• Prompt:
Please reproduce the entries below exactly from the line with "Where should I" through their last line, leaving out any pictures.

• Supplied data:
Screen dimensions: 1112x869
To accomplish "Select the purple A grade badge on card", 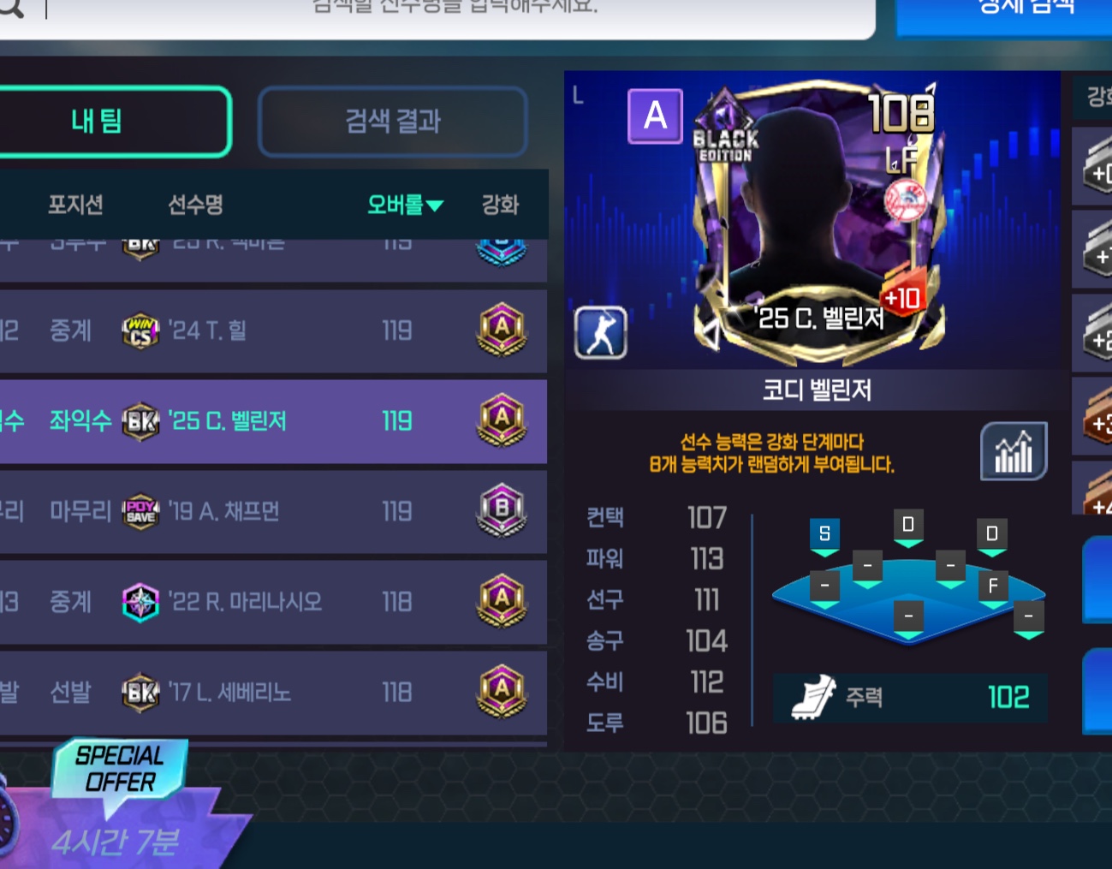I will tap(655, 116).
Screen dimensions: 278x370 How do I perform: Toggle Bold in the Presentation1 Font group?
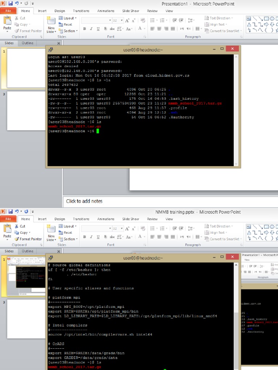(x=84, y=29)
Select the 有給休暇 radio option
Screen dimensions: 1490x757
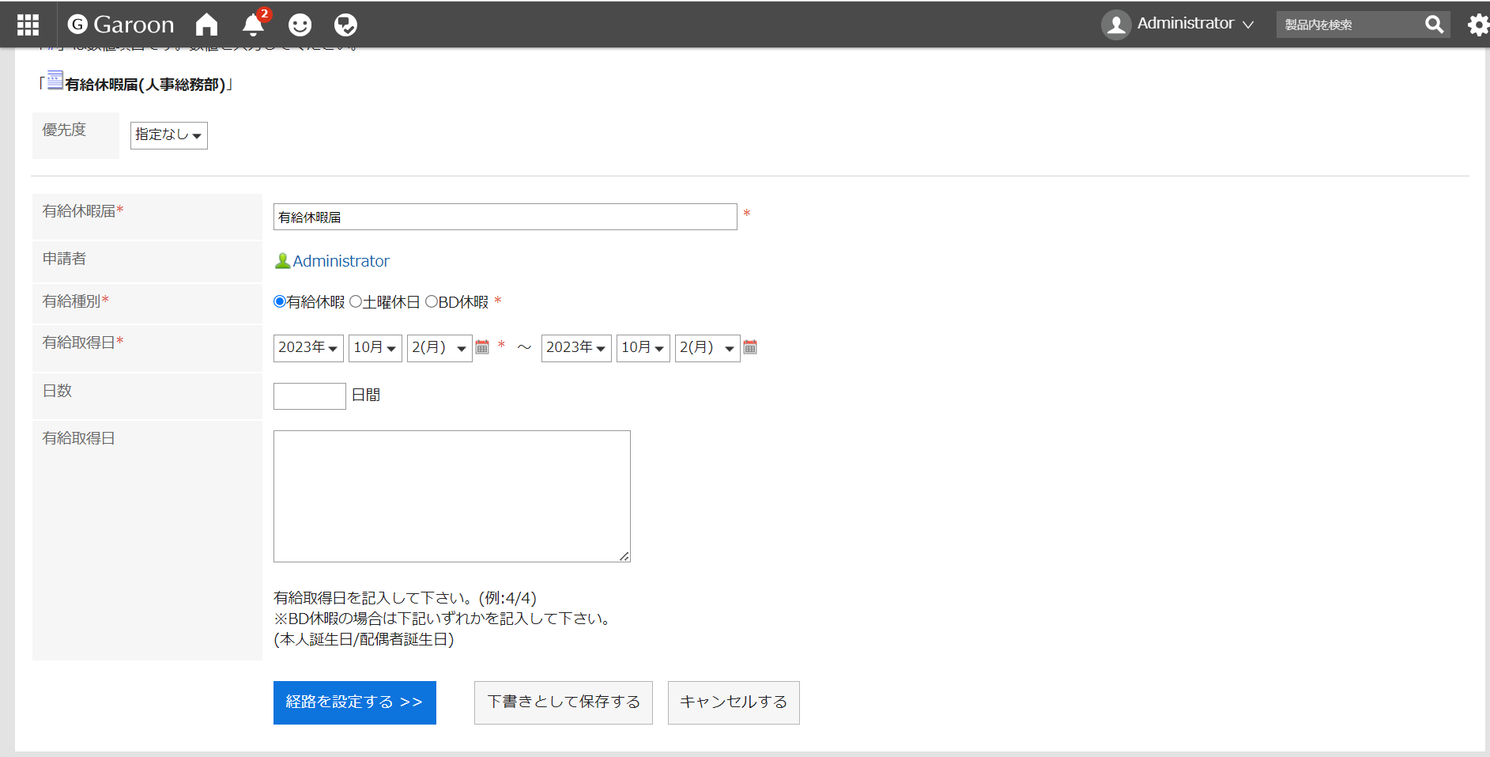(x=280, y=301)
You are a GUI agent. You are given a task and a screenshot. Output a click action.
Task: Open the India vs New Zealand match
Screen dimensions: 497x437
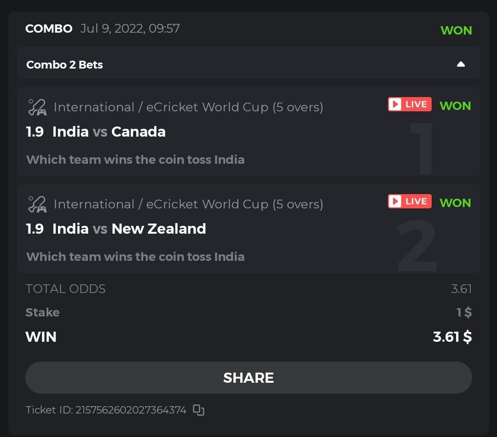click(x=129, y=229)
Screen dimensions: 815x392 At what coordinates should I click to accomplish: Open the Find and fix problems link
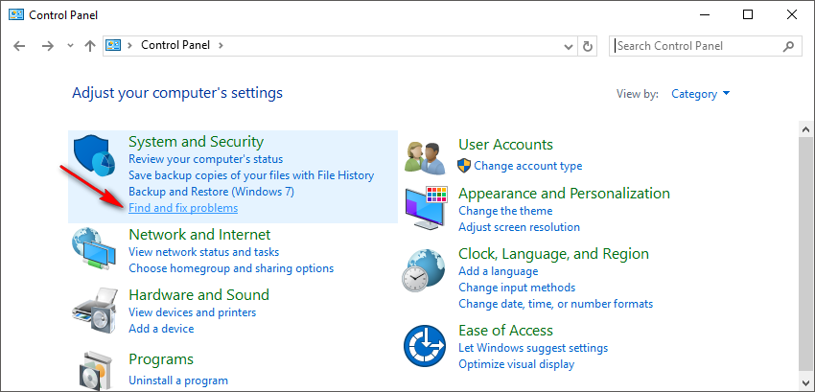pyautogui.click(x=183, y=208)
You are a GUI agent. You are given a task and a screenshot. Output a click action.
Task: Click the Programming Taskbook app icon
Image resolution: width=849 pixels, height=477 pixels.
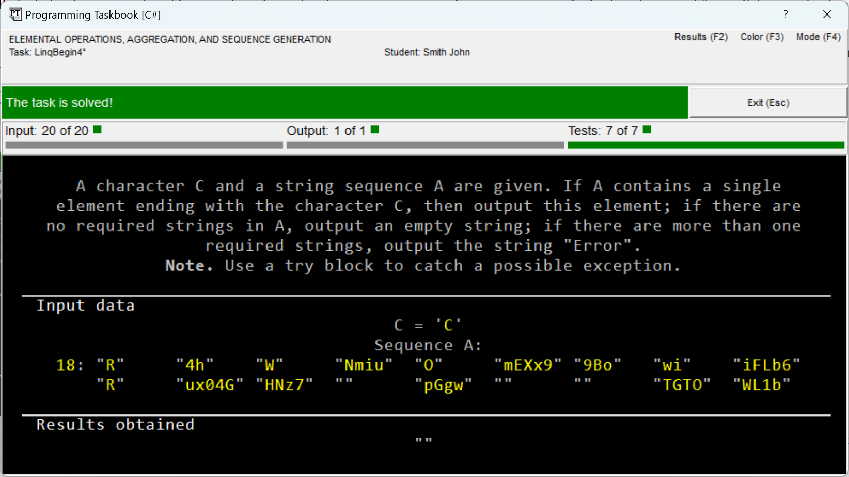pyautogui.click(x=15, y=14)
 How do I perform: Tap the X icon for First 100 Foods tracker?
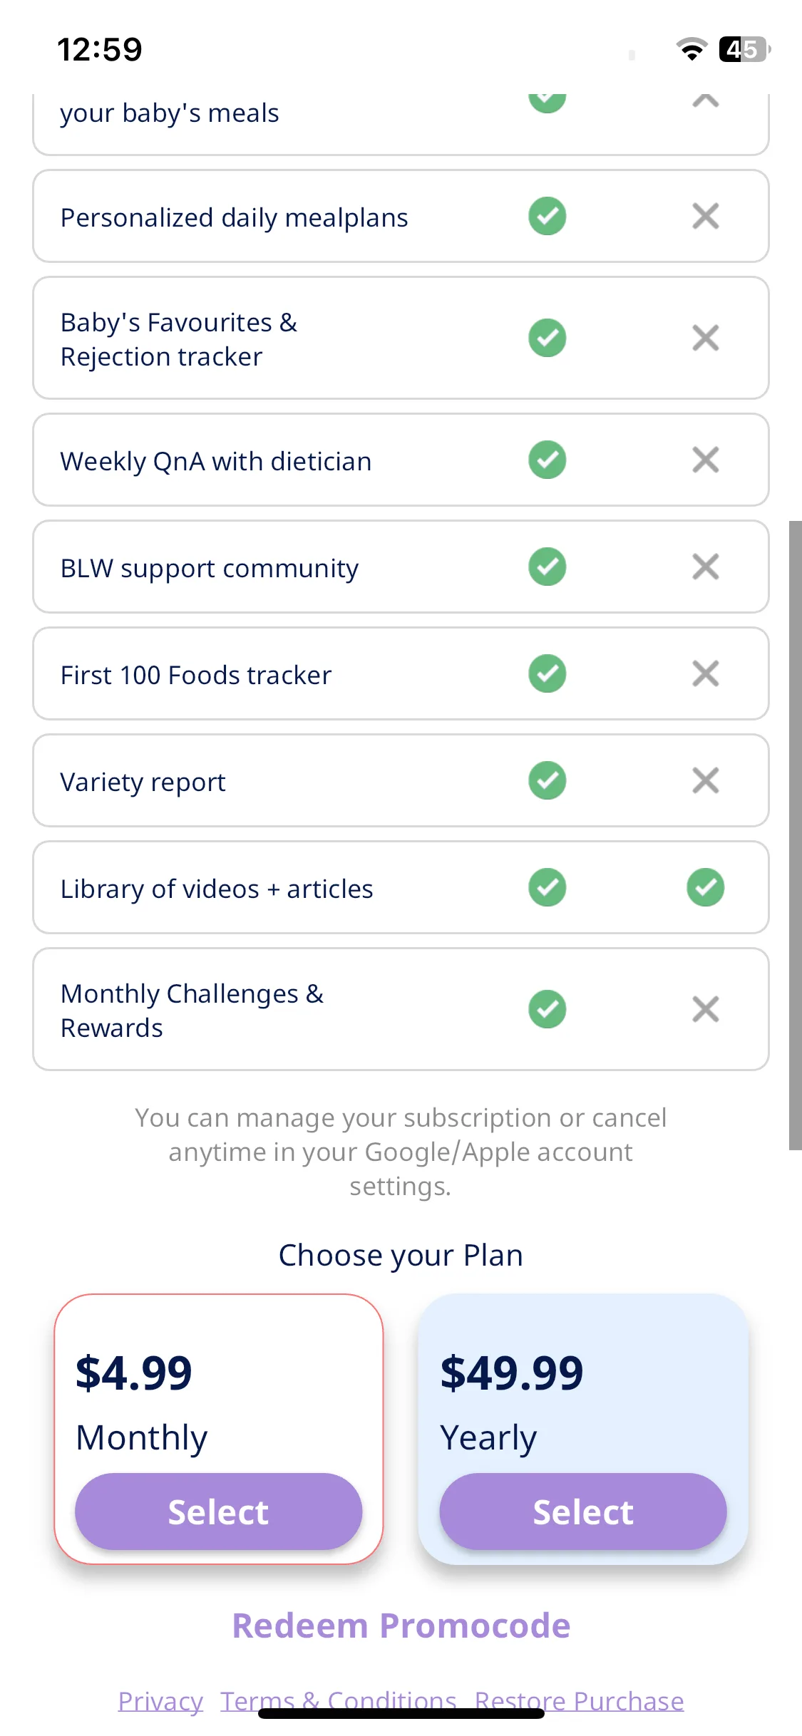click(705, 673)
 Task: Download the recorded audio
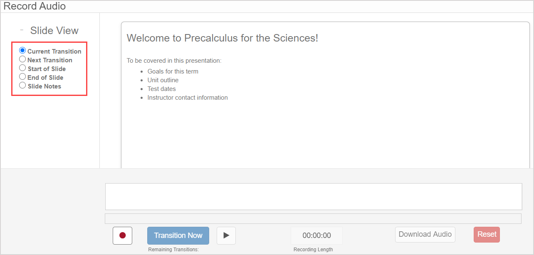pyautogui.click(x=425, y=234)
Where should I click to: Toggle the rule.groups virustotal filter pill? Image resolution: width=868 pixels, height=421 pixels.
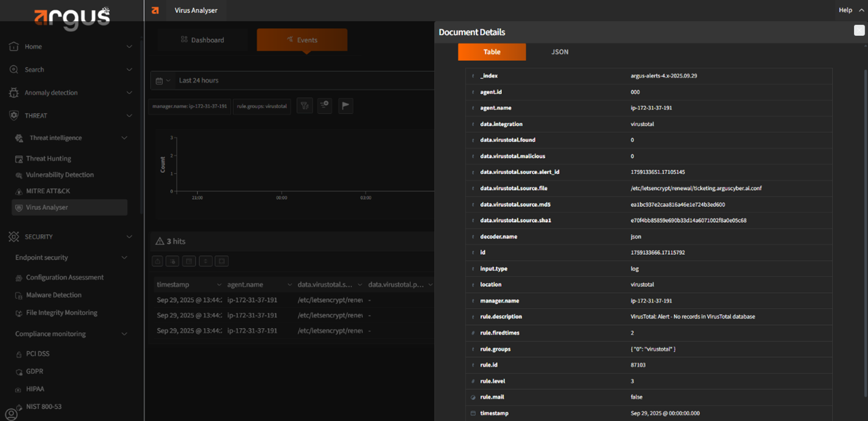point(262,106)
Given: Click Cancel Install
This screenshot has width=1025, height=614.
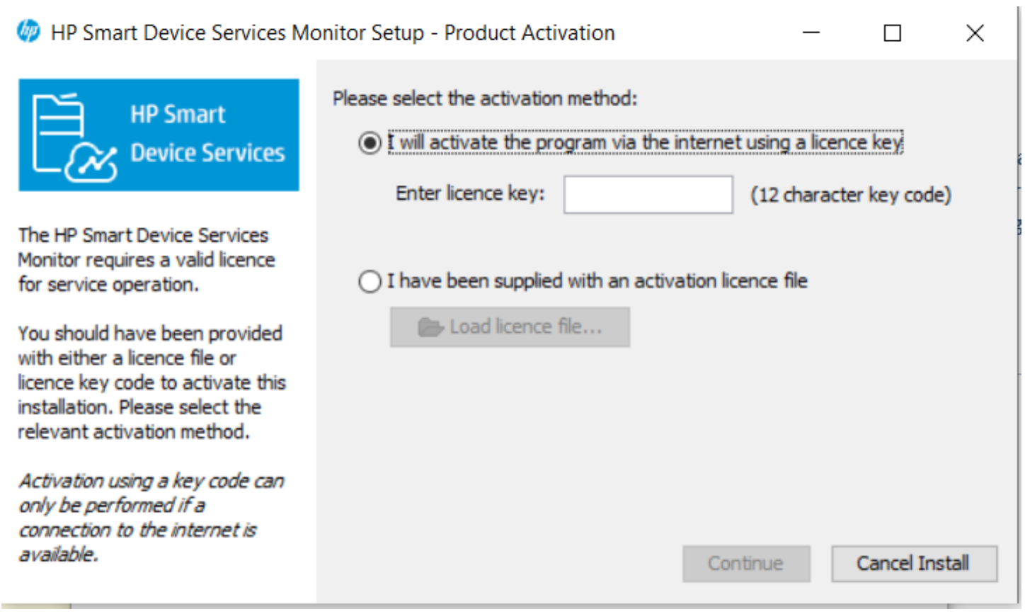Looking at the screenshot, I should [x=913, y=564].
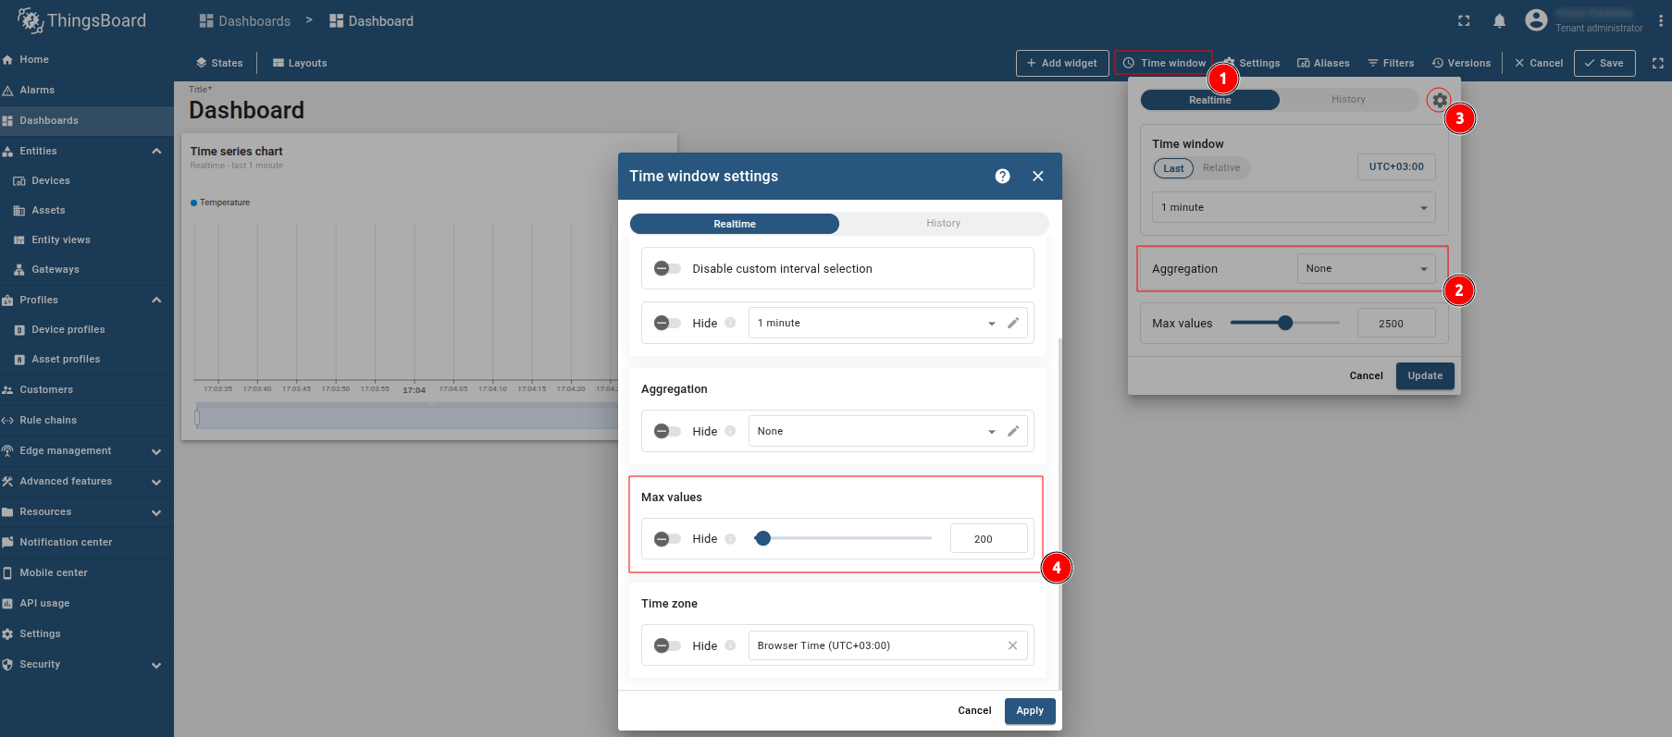Toggle Disable custom interval selection switch
Viewport: 1672px width, 737px height.
(667, 268)
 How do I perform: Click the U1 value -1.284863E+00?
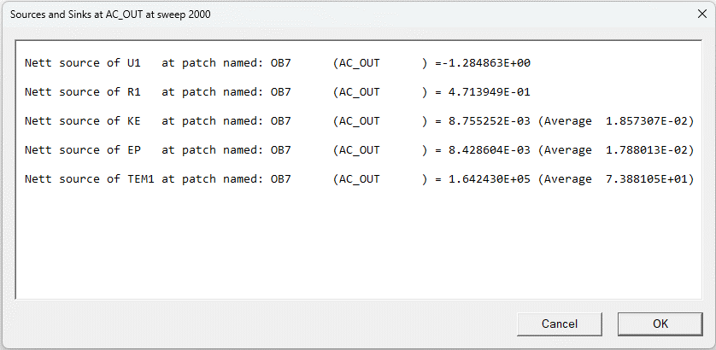click(x=485, y=63)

• Response below:
Where should I click to: Toggle the rule.groups virustotal filter pill? Image resolution: width=868 pixels, height=421 pixels.
point(262,106)
Given: Click Cancel Install
This screenshot has width=1025, height=614.
Looking at the screenshot, I should [x=913, y=564].
Toggle Disable custom interval selection switch
Viewport: 1672px width, 737px height.
(667, 268)
 How do I perform: Click the U1 value -1.284863E+00?
click(x=485, y=63)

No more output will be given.